Try some of these, or make some up yourself.
- Draw two or three differently shaped quadrilaterals (4-sided figures) and in each one connect the midpoints of the sides to create new quadrilaterals. What do you see and what questions do you ask? This is one of the most beautiful and satisfying geometric results I know.
- Draw a square and one of its diagonals (a line joining opposite corners). Next, draw a circle inside one of the two triangles you just created so that this circle just touches each of the three sides of the triangle. What do you see and what do you ask?
- Draw a square around the outside of a circle so that the circle just touches each of the four sides of the square. Next draw a little circle in one corner that touches two sides of the square and the outside of the circle. What do you see and what do you ask?
I had one Geometry class that always tried to finish early so there would be time to dig into one of Lockhart’s diagrams. They didn’t care that the subject of the diagram had little to do with anything they needed to know for their assessments - they loved the experience of exploring and playing with these diagrams. Those were deeply satisfying times for all of us in the room.
A Mathematician’s Lament
Alex: This must be one of the most important papers written about mathematics education. Lockhart opens by crafting a vivid dystopia where music and painting are taught in ways that stifle creativity and make these vibrant and expressive art forms mechanical and meaningless. This allegory sets the scene to argue that, in reality, an overly narrow and rigid approach is robbing learners of the innate creativity and joy inherent in mathematics.
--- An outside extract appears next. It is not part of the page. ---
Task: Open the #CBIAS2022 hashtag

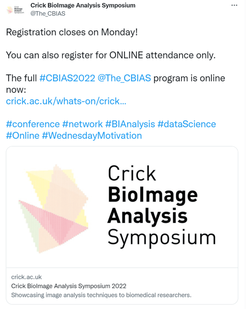Action: point(67,78)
Chris: One of the things I love about this essay is how down to earth and relatable his arguments are. You don’t need to have had extraordinary experiences with mathematics to understand the truths he puts forward. It is the rare piece of writing that hits every reader with a thunderbolt of understanding about something they had somehow missed for so many years.
Yoko Ogawa – The Housekeeper and the Professor
Alex: In this novel, a brilliant mathematician (the Professor) lives with a short-term memory of only 80 minutes due to a traumatic accident. A young housekeeper, who comes to work for him and who narrates the story, discovers joy in mathematics through their interactions and through the mathematical lessons he provides her son.
The Professor reminds me of mathematicians and other maths enthusiasts I have met who are also excellent teachers. He is an encouraging and patient mentor and there are many scenes in this book that model a gentle pedagogy that fosters a desire to learn in his students.
This book illustrates the power of impromptu and meaningful conversations that quickly bring in mathematics and, through these, we get to enjoy many of the untold stories of numbers and the beautiful relationships that exist among them.
I count in the reading of this novel many lessons relevant to my role as a mathematics educator and learner. It is also a simply beautiful story.
We love mathematics and we are very grateful for these three authors and the other influences that have helped us see the beauty of mathematics. If you have books, people, or events that moved you to gain a deeper appreciation for mathematics, we encourage you to share them with us.